> Dataset entries
========================================================================
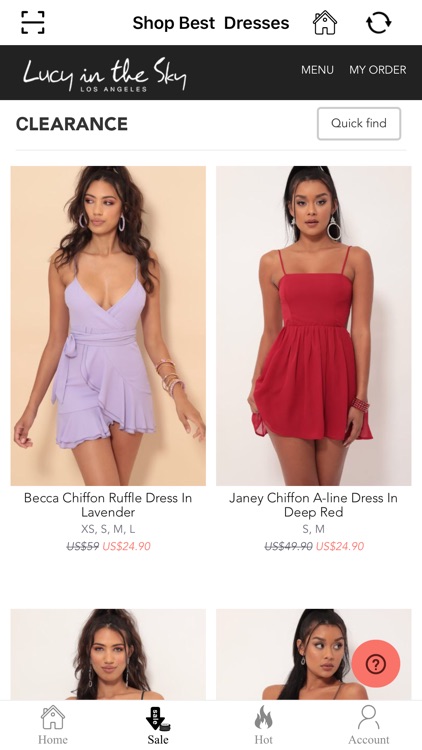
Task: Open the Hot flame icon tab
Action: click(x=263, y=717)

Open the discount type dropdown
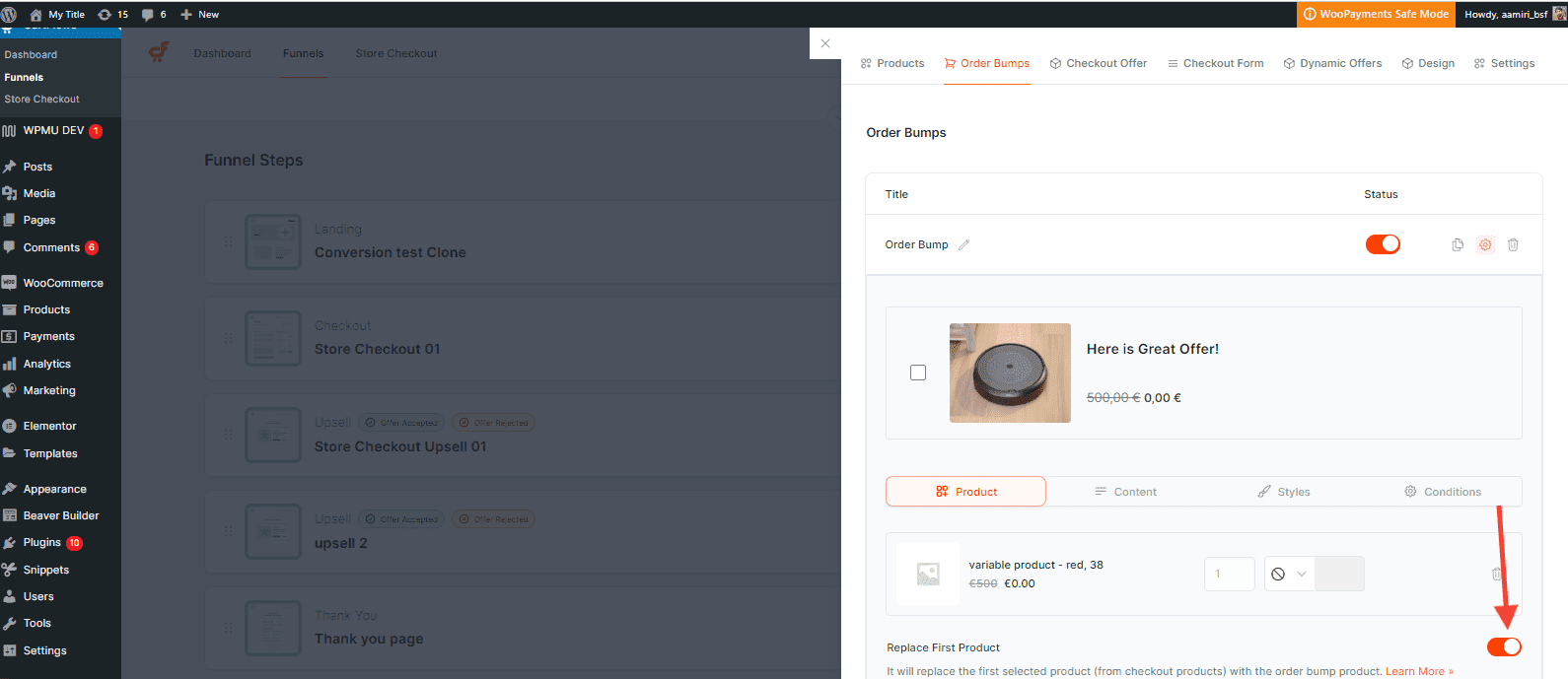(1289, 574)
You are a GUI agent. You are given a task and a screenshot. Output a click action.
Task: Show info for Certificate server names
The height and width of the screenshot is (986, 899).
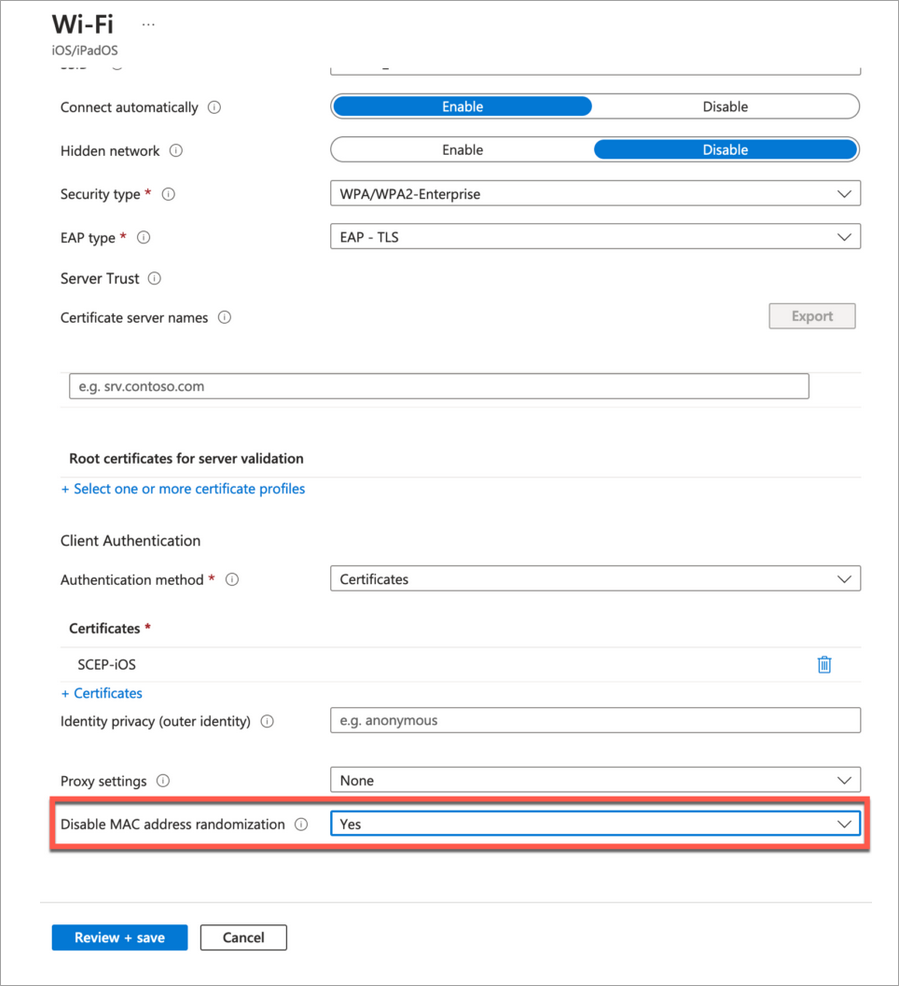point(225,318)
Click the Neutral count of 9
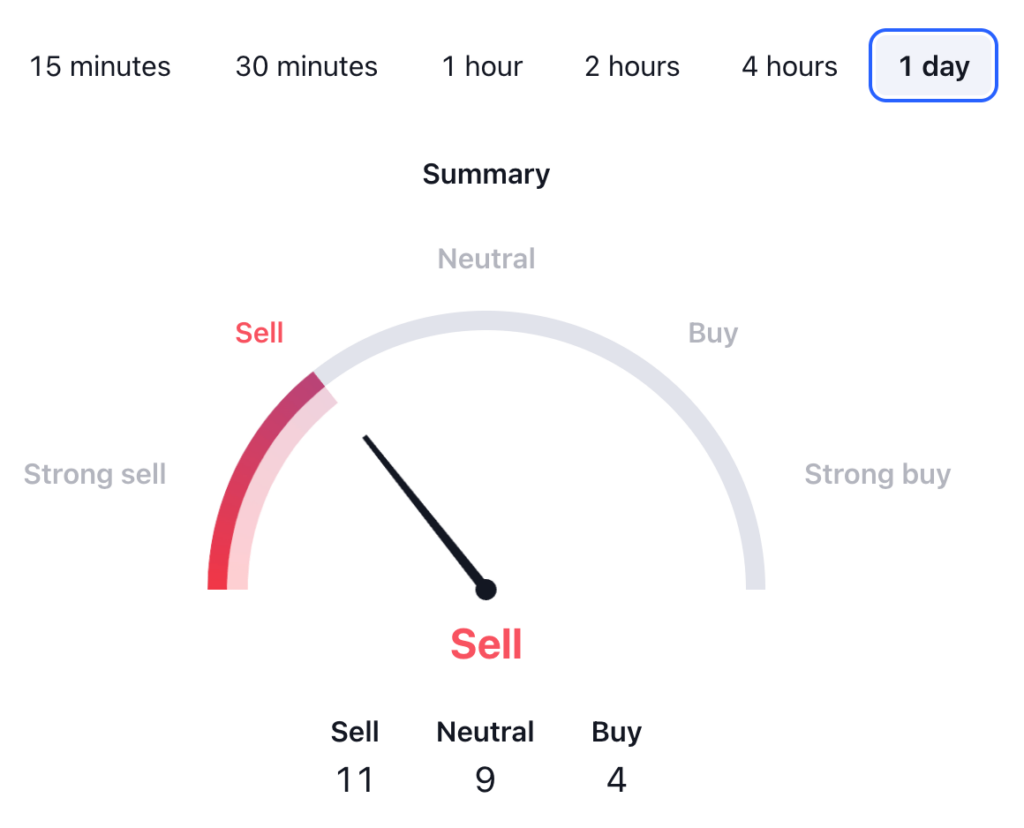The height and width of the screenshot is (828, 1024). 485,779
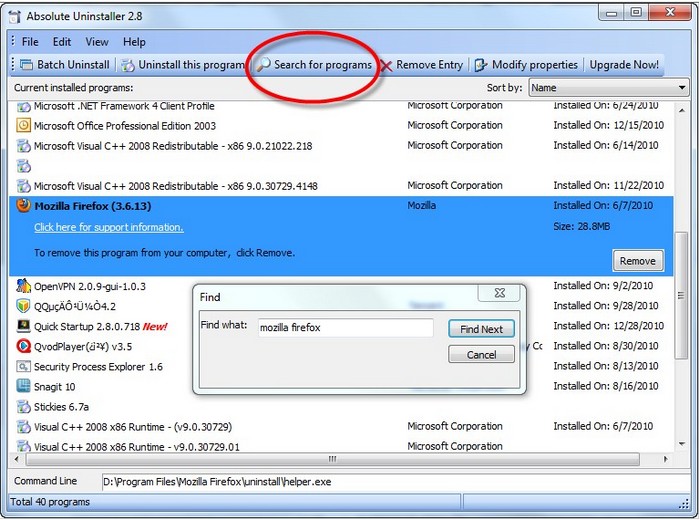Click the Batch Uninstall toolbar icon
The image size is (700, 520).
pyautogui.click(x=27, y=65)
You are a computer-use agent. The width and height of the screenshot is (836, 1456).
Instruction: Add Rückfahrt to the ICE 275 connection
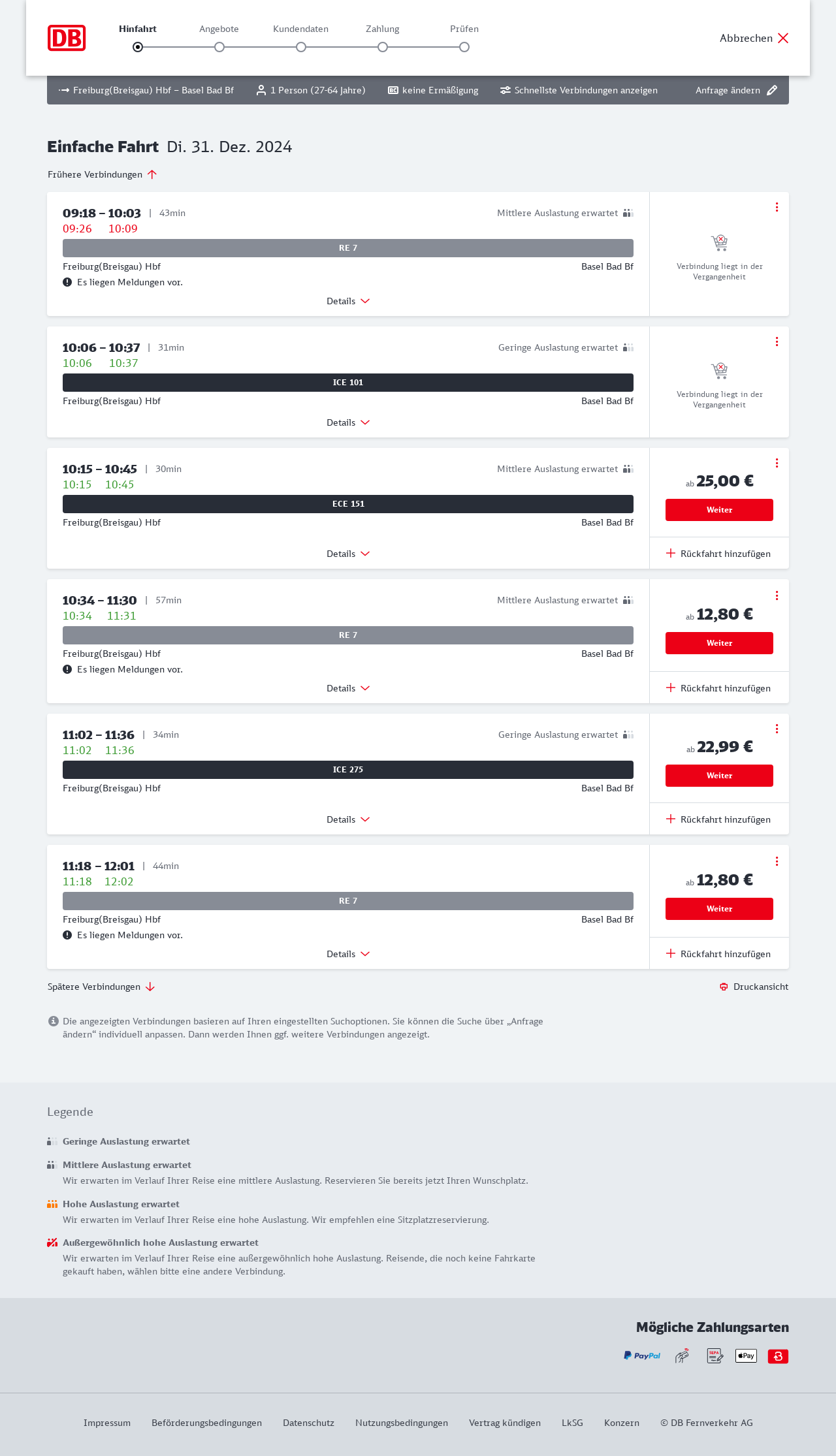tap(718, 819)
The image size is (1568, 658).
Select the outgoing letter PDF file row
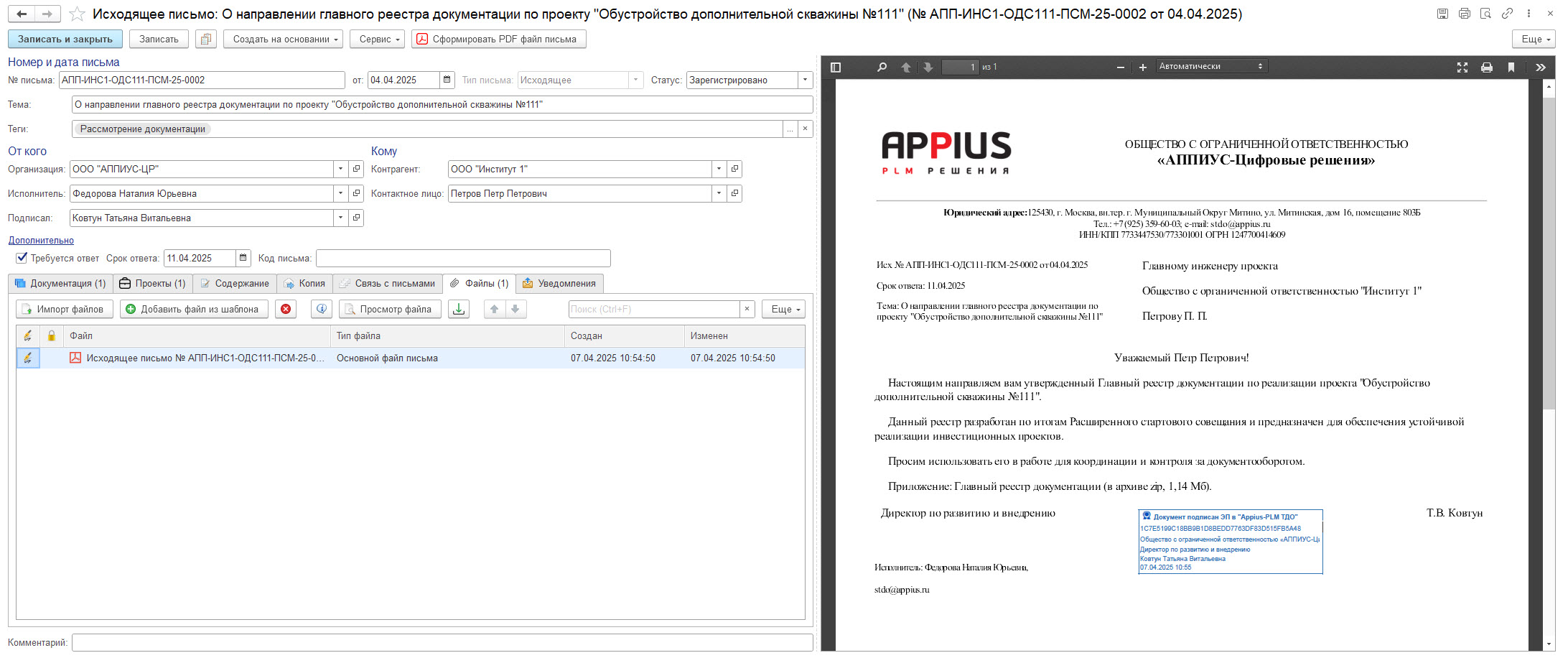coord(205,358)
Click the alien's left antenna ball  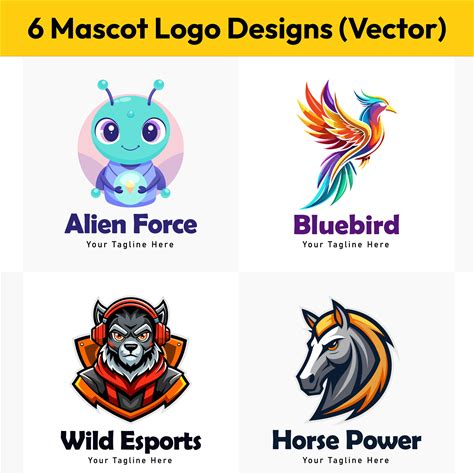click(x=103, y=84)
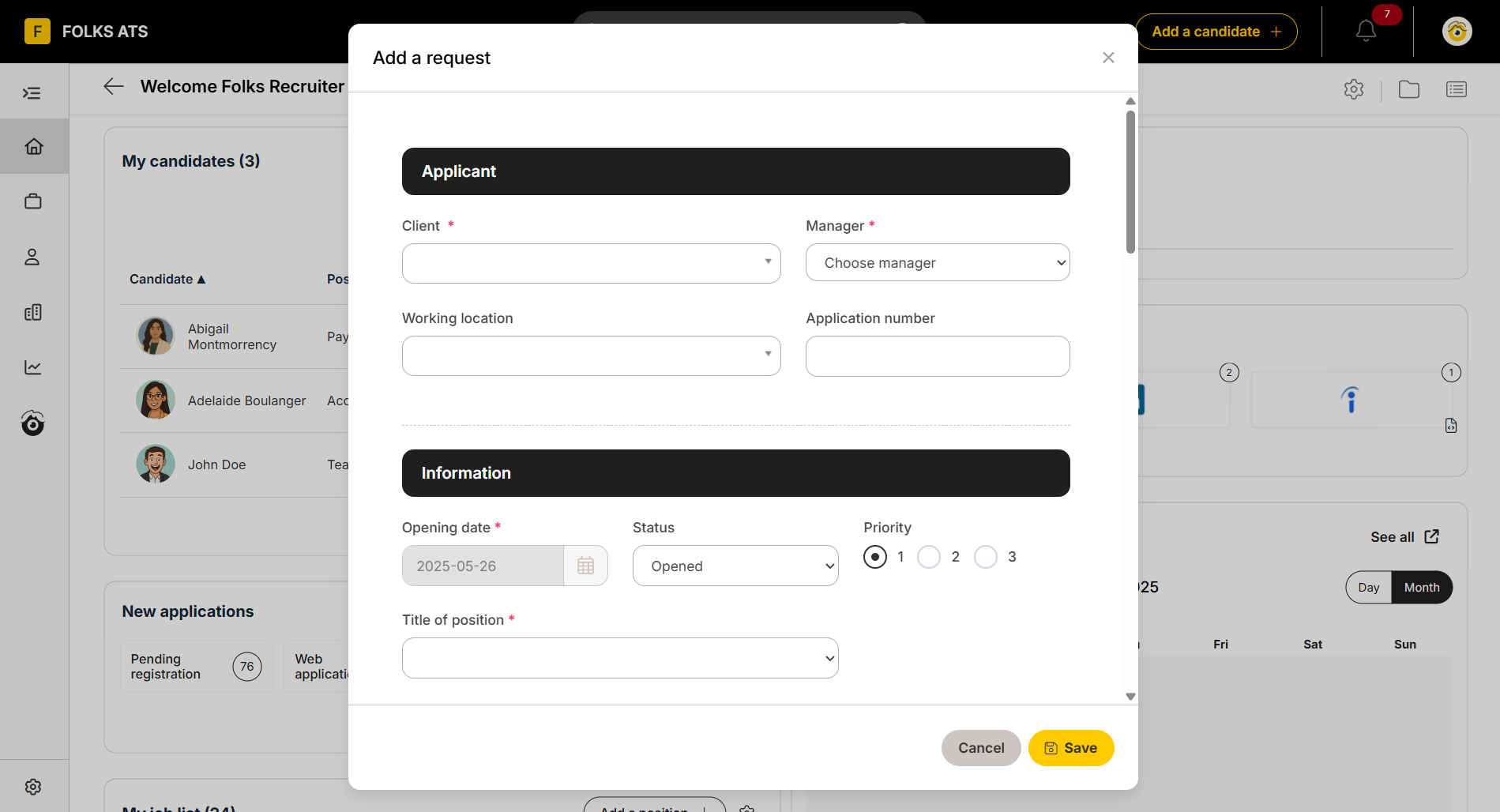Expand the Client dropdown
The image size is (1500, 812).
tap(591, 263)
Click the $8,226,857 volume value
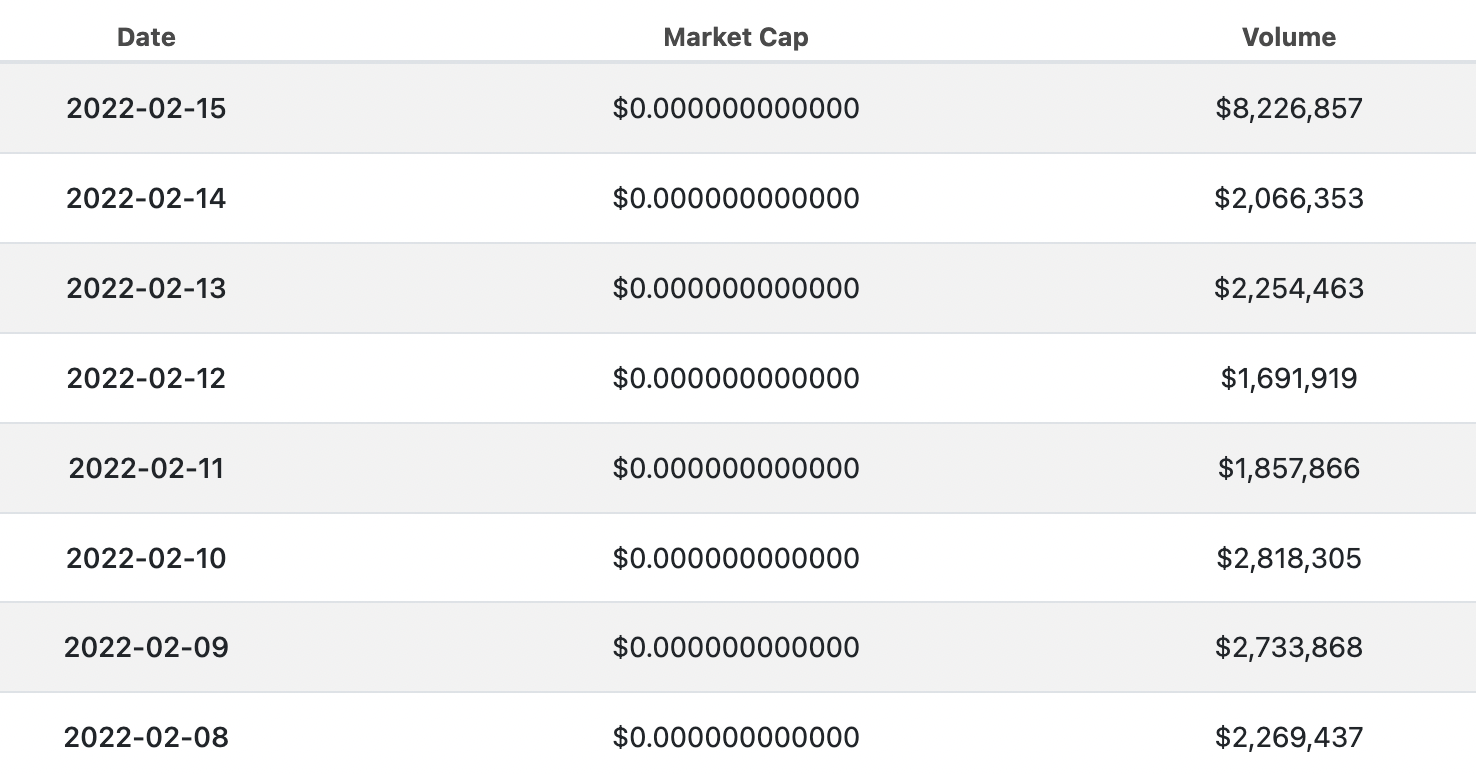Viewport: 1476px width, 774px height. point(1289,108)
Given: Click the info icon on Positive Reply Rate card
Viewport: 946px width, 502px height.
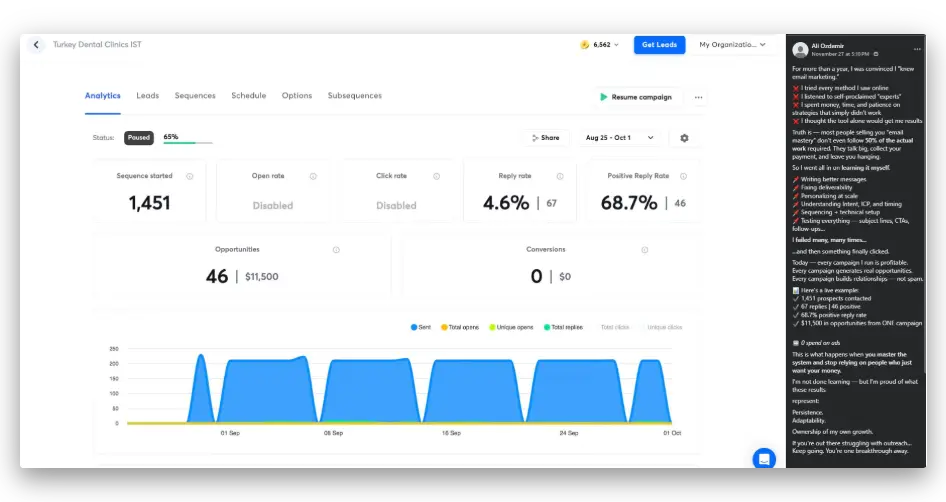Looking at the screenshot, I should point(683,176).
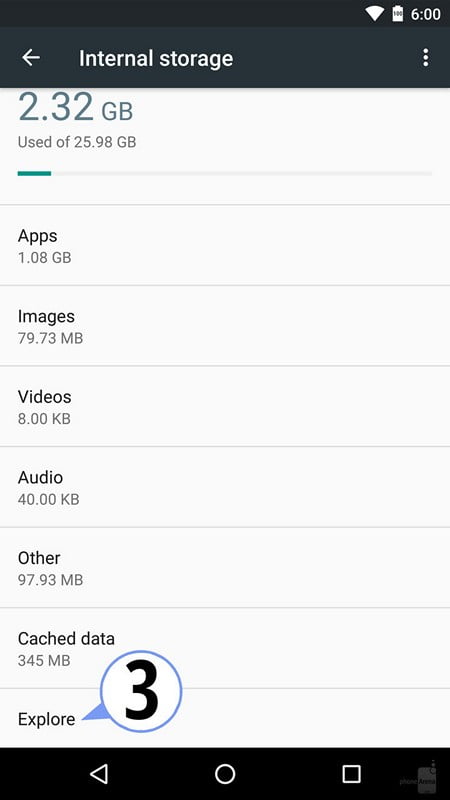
========================================================================
Your reply should consist solely of the lines above from the line containing "Open the discount type dropdown" up to and including the line containing "The image size is (1568, 658).", reproduced exactly, minus the pictures.

> Solution to the problem
Open the discount type dropdown
(1289, 574)
You are a GUI agent. You are given a task and a screenshot. Output a click action.
Task: Show info for Certificate server names
The height and width of the screenshot is (986, 899).
point(225,318)
Click the Neutral count of 9
The height and width of the screenshot is (828, 1024). 485,779
Click the Batch Uninstall toolbar icon
The image size is (700, 520).
pyautogui.click(x=27, y=65)
You are a computer-use agent. The width and height of the screenshot is (836, 1456).
Instruction: Add Rückfahrt to the ICE 275 connection
tap(718, 819)
The image size is (1568, 658).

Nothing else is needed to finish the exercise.